#14371: Add opensll to main repository
diff --git a/jni/openssl/crypto/rc4/asm/rc4-x86_64.pl b/jni/openssl/crypto/rc4/asm/rc4-x86_64.pl
new file mode 100755
index 0000000..d6eac20
--- /dev/null
+++ b/jni/openssl/crypto/rc4/asm/rc4-x86_64.pl
@@ -0,0 +1,676 @@
+#!/usr/bin/env perl
+#
+# ====================================================================
+# Written by Andy Polyakov <appro@fy.chalmers.se> for the OpenSSL
+# project. The module is, however, dual licensed under OpenSSL and
+# CRYPTOGAMS licenses depending on where you obtain it. For further
+# details see http://www.openssl.org/~appro/cryptogams/.
+# ====================================================================
+#
+# July 2004
+#
+# 2.22x RC4 tune-up:-) It should be noted though that my hand [as in
+# "hand-coded assembler"] doesn't stand for the whole improvement
+# coefficient. It turned out that eliminating RC4_CHAR from config
+# line results in ~40% improvement (yes, even for C implementation).
+# Presumably it has everything to do with AMD cache architecture and
+# RAW or whatever penalties. Once again! The module *requires* config
+# line *without* RC4_CHAR! As for coding "secret," I bet on partial
+# register arithmetics. For example instead of 'inc %r8; and $255,%r8'
+# I simply 'inc %r8b'. Even though optimization manual discourages
+# to operate on partial registers, it turned out to be the best bet.
+# At least for AMD... How IA32E would perform remains to be seen...
+
+# November 2004
+#
+# As was shown by Marc Bevand reordering of couple of load operations
+# results in even higher performance gain of 3.3x:-) At least on
+# Opteron... For reference, 1x in this case is RC4_CHAR C-code
+# compiled with gcc 3.3.2, which performs at ~54MBps per 1GHz clock.
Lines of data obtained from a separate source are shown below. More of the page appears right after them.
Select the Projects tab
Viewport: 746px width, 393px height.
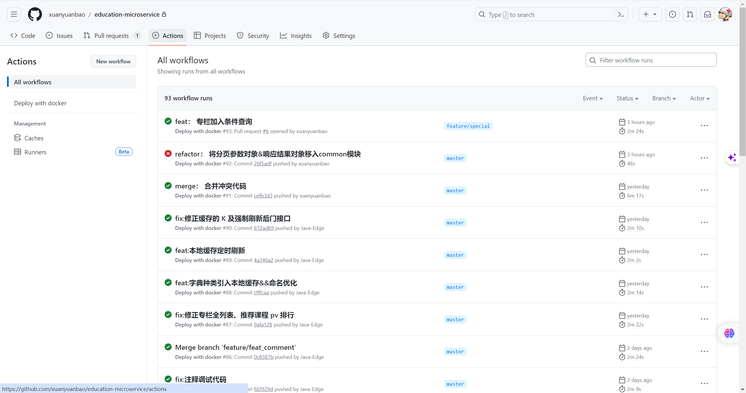[x=215, y=35]
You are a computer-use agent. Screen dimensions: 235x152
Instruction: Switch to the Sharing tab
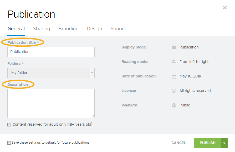tap(42, 29)
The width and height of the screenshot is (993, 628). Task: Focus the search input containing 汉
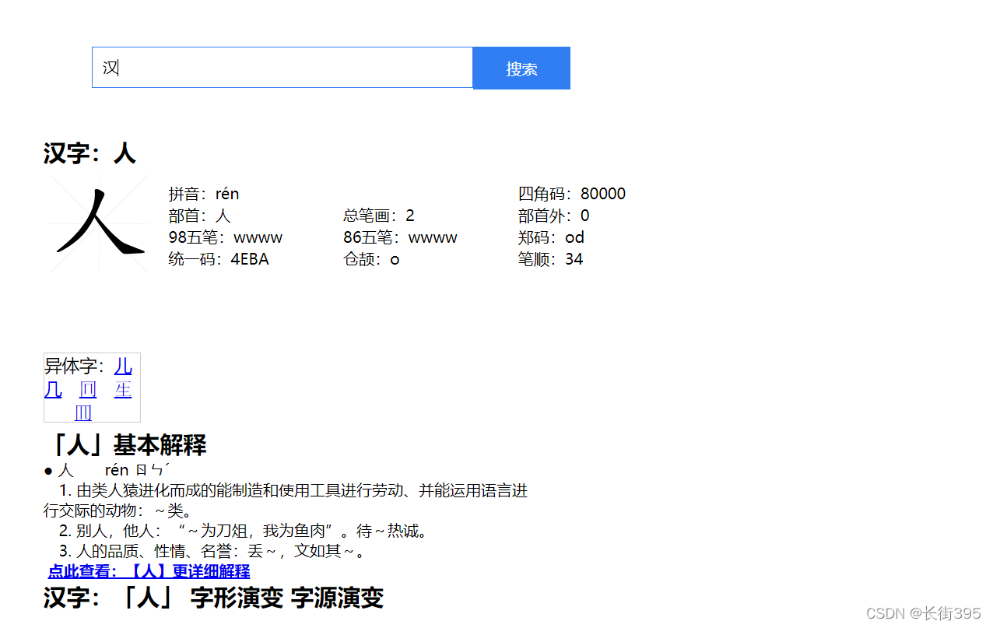[x=282, y=68]
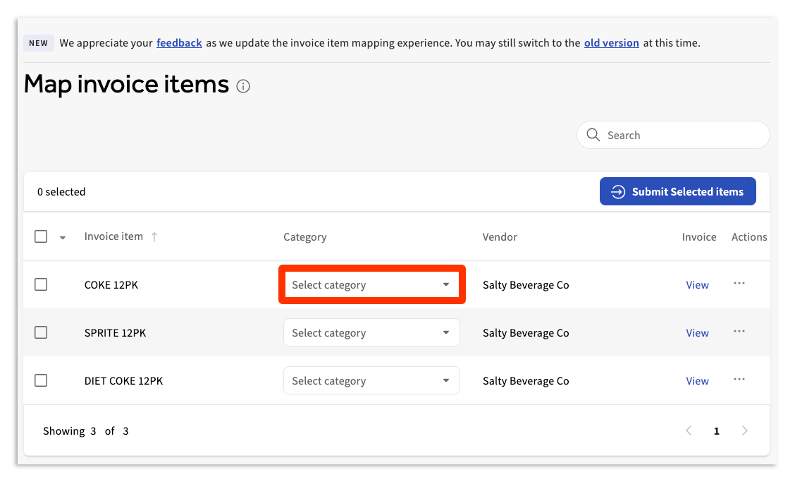The image size is (795, 482).
Task: Click the next page chevron
Action: (x=745, y=430)
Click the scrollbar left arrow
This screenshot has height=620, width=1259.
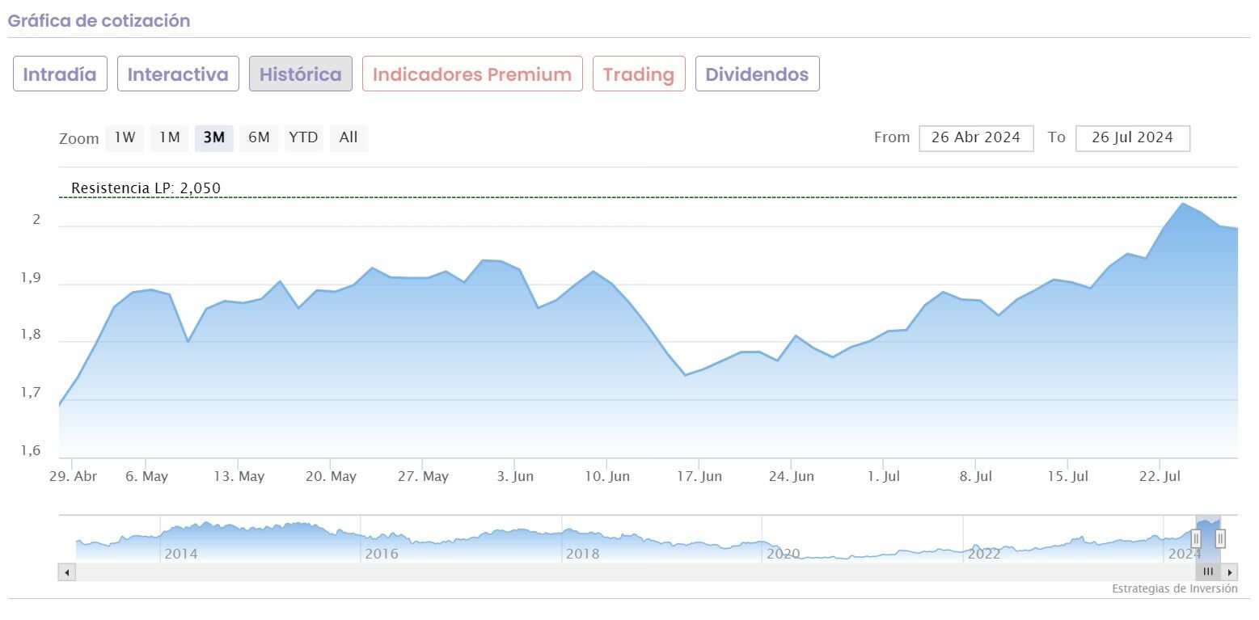[x=66, y=572]
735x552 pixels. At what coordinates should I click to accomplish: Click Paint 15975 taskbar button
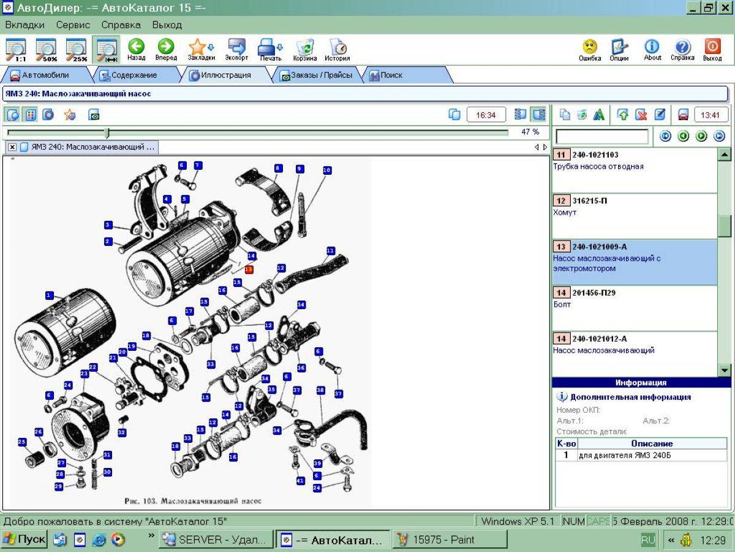point(450,540)
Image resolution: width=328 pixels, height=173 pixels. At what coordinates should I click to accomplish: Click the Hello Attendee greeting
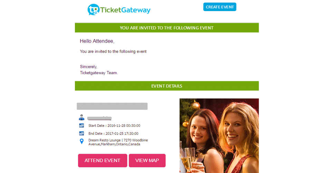coord(97,41)
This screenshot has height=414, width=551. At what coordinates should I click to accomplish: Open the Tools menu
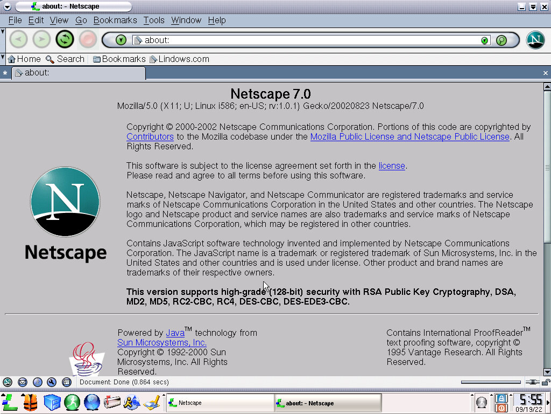point(153,20)
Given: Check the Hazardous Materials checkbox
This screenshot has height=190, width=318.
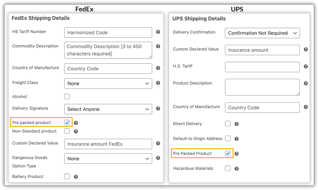Looking at the screenshot, I should pyautogui.click(x=228, y=168).
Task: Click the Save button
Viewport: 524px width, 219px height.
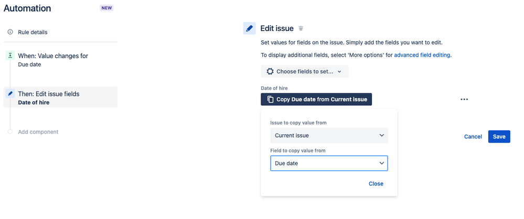Action: click(x=499, y=136)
+# Latter means that if you want to *estimate* what to expect from
+# *your* Opteron, then multiply 54 by 3.3 and clock frequency in GHz.
+
+# November 2004
+#
+# Intel P4 EM64T core was found to run the AMD64 code really slow...
+# The only way to achieve comparable performance on P4 was to keep
+# RC4_CHAR. Kind of ironic, huh? As it's apparently impossible to
+# compose blended code, which would perform even within 30% marginal
+# on either AMD and Intel platforms, I implement both cases. See
+# rc4_skey.c for further details...
+
+# April 2005
+#
+# P4 EM64T core appears to be "allergic" to 64-bit inc/dec. Replacing
+# those with add/sub results in 50% performance improvement of folded
+# loop...
+
+# May 2005
+#
+# As was shown by Zou Nanhai loop unrolling can improve Intel EM64T
+# performance by >30% [unlike P4 32-bit case that is]. But this is
+# provided that loads are reordered even more aggressively! Both code
+# pathes, AMD64 and EM64T, reorder loads in essentially same manner
+# as my IA-64 implementation. On Opteron this resulted in modest 5%
+# improvement [I had to test it], while final Intel P4 performance
+# achieves respectful 432MBps on 2.8GHz processor now. For reference.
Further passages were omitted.